- Given request A
Reproduce the immigrant family history passage word for word.
- Given request B
Count the lines in the listing that contain the string "menu". Reply with the number alone.

- Article
☆ ☆ ☆ ☆ ☆

Morris Passoff, my mother's father, came here from what is now Belarus in 1910, when he was 14. As he was by himself, he got a woman on the ship to pretend she was his aunt so he wouldn't be turned back at Ellis Island as an unaccompanied minor.

Avram Wishnia and Hinde Greenberg Wishnia, my father's parents, came here from Paris around 1929, about five years after they had emigrated there from Poland. My grandmother was able to enter the country as an immigrant, as her father was already a U.S. citizen, but my grandfather had to come in as a tourist. In early 1932, he was expelled because his visa had expired -- even though he had an 8-month-old Brooklyn-born son, my father. My grandmother went to work in an overcoat factory while her parents took care of my father -- who was what the contemporary anti-immigrant movement calls an "anchor baby."

My family history belies the central beliefs of that anti-immigrant movement: the argument that "our ancestors all came here legally"; the racist attitudes that immigrants are alien scum; and the idea that immigrants, especially illegal ones, drive down wages. Both my grandfathers became union activists, part of the movement that ushered in the greatest period of working-class prosperity in the history of the industrialized world. "In our organizing, we talk about the work immigrants did in the 1930s to create the good jobs we have today," says Annemarie Strassel, a Chicago-based organizer for UNITE HERE. "We want to revive that for the 21st century."

☆ ☆ ☆ ☆ ☆

- Material supplied
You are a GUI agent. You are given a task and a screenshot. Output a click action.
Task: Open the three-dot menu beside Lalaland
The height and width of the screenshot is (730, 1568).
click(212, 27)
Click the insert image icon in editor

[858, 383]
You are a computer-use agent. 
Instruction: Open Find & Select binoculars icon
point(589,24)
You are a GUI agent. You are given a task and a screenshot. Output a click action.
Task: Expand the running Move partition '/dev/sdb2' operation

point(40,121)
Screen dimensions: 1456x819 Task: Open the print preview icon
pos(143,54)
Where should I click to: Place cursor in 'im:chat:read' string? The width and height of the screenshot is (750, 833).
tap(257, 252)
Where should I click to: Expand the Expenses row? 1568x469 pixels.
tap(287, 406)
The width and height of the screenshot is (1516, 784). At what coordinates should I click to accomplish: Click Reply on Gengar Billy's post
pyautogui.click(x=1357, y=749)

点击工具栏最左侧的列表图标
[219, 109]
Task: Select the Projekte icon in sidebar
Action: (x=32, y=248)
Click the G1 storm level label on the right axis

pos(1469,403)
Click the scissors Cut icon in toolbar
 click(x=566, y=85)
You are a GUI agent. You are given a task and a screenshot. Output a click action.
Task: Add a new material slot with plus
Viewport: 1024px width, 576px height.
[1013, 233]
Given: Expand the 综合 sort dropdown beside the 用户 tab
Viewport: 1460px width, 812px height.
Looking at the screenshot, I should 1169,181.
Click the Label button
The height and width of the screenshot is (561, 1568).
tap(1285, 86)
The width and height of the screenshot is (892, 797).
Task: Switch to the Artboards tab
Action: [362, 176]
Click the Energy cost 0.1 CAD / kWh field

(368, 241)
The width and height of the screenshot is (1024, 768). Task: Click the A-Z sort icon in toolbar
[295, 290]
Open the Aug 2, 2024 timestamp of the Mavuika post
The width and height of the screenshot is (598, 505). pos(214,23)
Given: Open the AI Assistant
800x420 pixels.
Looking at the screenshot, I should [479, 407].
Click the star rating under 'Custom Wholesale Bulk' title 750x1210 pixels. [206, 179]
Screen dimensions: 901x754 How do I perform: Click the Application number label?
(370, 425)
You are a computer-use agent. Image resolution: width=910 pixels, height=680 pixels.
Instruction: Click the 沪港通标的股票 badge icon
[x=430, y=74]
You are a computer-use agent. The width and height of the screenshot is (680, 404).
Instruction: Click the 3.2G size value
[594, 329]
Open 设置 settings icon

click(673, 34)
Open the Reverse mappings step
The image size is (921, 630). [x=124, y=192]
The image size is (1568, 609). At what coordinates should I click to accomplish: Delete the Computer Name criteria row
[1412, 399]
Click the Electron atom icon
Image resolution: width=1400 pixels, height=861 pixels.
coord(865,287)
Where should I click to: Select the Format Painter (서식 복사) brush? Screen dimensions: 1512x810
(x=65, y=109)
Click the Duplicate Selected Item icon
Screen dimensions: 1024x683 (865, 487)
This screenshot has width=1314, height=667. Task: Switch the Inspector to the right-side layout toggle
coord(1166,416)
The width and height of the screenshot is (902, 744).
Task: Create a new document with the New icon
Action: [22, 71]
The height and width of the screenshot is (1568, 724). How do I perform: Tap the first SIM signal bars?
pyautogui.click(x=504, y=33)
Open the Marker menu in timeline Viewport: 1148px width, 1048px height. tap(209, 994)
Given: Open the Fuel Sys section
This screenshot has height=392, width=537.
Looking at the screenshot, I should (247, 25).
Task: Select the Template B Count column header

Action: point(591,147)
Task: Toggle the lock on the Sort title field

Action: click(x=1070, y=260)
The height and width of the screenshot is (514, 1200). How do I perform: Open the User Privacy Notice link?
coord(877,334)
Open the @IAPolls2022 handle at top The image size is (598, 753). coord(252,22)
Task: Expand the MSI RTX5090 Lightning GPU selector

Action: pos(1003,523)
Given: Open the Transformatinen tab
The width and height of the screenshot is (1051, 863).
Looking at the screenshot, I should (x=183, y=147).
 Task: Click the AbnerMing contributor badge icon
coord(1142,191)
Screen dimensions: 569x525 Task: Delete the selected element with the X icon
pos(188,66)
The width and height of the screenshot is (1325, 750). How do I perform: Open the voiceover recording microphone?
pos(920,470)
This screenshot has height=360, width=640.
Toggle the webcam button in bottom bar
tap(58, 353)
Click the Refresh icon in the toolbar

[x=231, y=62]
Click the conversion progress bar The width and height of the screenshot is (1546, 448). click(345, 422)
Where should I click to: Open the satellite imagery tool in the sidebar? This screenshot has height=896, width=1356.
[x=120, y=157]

☆ ☆ ☆ ☆ ☆

- Task response A
Morris Passoff, my mother's father, came here from what is now Belarus in 1910, when he was 14. As he was by himself, he got a woman on the ship to pretend she was his aunt so he wouldn't be turned back at Ellis Island as an unaccompanied minor.

Avram Wishnia and Hinde Greenberg Wishnia, my father's parents, came here from Paris around 1929, about five years after they had emigrated there from Poland. My grandmother was able to enter the country as an immigrant, as her father was already a U.S. citizen, but my grandfather had to come in as a tourist. In early 1932, he was expelled because his visa had expired -- even though he had an 8-month-old Brooklyn-born son, my father. My grandmother went to work in an overcoat factory while her parents took care of my father -- who was what the contemporary anti-immigrant movement calls an "anchor baby."

My family history belies the central beliefs of that anti-immigrant movement: the argument that "our ancestors all came here legally"; the racist attitudes that immigrants are alien scum; and the idea that immigrants, especially illegal ones, drive down wages. Both my grandfathers became union activists, part of the movement that ushered in the greatest period of working-class prosperity in the history of the industrialized world. "In our organizing, we talk about the work immigrants did in the 1930s to create the good jobs we have today," says Annemarie Strassel, a Chicago-based organizer for UNITE HERE. "We want to revive that for the 21st century."

- Task response B
2